Auch in den vergangenen Wochen und Monaten sind weiterhin zahlreiche Fälle von Gewalt und Menschenrechtsverletzungen in Westpapua dokumentiert worden. So berichtete Human Rights Monitor u.a. von einem Fall von Ende März, bei dem indonesische Sicherheitskräfte im Bezirk Kamu, Regierungsbezirk Dogiyai in der Provinz Zentrales Papua, wahllos auf Zivilist*innen geschossen haben.
Eskalation nach Angriff auf Polizeibeamten
Die Angriffe erfolgten als Reaktion auf die Tötung eines Polizisten, der am 31. März 2026 gegen 09:50 Uhr von einer unbekannten Person angegriffen und dabei tödlich verletzt wurde. Kurz darauf trafen gemeinsame TNI–Polri-Kräfte am Tatort ein. Laut Zeugenaussagen eröffneten die Sicherheitskräfte in der Umgebung des Marktes von Moanemani sowie in angrenzenden öffentlichen Bereichen das Feuer.
Ausweitung der Gewalt gegen Zivilist*innen
Ab dem späten Vormittag bis in den Nachmittag hinein weiteten sich die Sicherheitsoperationen auf Wohngebiete aus. Insgesamt wurden während dieser Einsätze acht Zivilist*innen angeschossen, darunter zwei Minderjährige sowie eine ältere Frau, die in ihrem Haus im Dorf Ikebo durch eine Kugel getötet wurde.
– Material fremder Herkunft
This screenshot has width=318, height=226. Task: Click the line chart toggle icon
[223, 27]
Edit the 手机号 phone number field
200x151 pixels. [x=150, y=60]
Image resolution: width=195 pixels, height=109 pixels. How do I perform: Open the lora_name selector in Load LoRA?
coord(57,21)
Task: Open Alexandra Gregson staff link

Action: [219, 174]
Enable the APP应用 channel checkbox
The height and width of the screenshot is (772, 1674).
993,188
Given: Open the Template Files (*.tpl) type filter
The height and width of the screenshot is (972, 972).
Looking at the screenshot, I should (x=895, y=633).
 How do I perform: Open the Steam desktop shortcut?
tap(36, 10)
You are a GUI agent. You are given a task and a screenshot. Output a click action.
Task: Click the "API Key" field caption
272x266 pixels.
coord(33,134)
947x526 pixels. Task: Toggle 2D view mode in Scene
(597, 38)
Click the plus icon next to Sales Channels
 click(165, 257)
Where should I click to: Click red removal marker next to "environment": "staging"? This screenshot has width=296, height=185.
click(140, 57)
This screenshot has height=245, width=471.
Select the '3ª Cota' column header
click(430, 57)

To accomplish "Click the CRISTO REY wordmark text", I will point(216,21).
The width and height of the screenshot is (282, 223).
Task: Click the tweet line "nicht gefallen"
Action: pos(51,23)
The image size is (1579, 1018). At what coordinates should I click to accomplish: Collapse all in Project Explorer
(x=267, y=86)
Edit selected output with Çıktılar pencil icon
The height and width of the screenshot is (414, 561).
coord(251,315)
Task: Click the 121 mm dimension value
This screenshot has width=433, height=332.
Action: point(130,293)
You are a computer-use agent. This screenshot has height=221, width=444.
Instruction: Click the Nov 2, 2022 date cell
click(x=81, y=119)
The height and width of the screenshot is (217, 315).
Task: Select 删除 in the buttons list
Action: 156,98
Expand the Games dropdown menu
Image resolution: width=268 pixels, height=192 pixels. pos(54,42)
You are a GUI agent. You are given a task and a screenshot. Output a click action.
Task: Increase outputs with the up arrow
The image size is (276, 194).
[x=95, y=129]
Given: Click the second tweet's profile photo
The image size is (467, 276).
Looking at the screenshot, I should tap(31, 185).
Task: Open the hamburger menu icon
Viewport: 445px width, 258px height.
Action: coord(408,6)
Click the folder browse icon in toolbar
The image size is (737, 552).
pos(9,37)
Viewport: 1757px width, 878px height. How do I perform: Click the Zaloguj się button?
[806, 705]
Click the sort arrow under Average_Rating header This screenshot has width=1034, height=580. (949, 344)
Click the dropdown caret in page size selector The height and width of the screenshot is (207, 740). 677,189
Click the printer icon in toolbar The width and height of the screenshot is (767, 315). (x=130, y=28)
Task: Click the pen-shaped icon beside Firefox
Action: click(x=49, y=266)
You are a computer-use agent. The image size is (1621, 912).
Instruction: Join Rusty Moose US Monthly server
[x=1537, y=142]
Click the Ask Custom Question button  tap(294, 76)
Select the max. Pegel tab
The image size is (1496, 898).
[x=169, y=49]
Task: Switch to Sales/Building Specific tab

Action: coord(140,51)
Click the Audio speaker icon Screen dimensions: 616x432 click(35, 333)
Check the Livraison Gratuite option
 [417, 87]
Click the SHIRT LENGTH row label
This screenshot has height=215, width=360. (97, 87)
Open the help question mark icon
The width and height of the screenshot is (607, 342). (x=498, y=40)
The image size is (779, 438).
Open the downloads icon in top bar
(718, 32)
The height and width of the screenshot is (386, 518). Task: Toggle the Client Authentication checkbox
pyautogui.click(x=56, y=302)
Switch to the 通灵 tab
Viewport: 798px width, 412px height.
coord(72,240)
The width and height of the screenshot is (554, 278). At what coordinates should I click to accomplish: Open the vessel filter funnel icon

Am Abend des 31. März 2026 kam es zu weiterer Gewalt, darunter zusätzliche Schusswaffeneinsätze sowie Brandstiftungen. Mehrere Fahrzeuge, darunter Lastwagen und Motorräder, wurden laut Berichten in Brand gesetzt.
Der Einsatz und die Gewalt dauerten mehrere Tage an.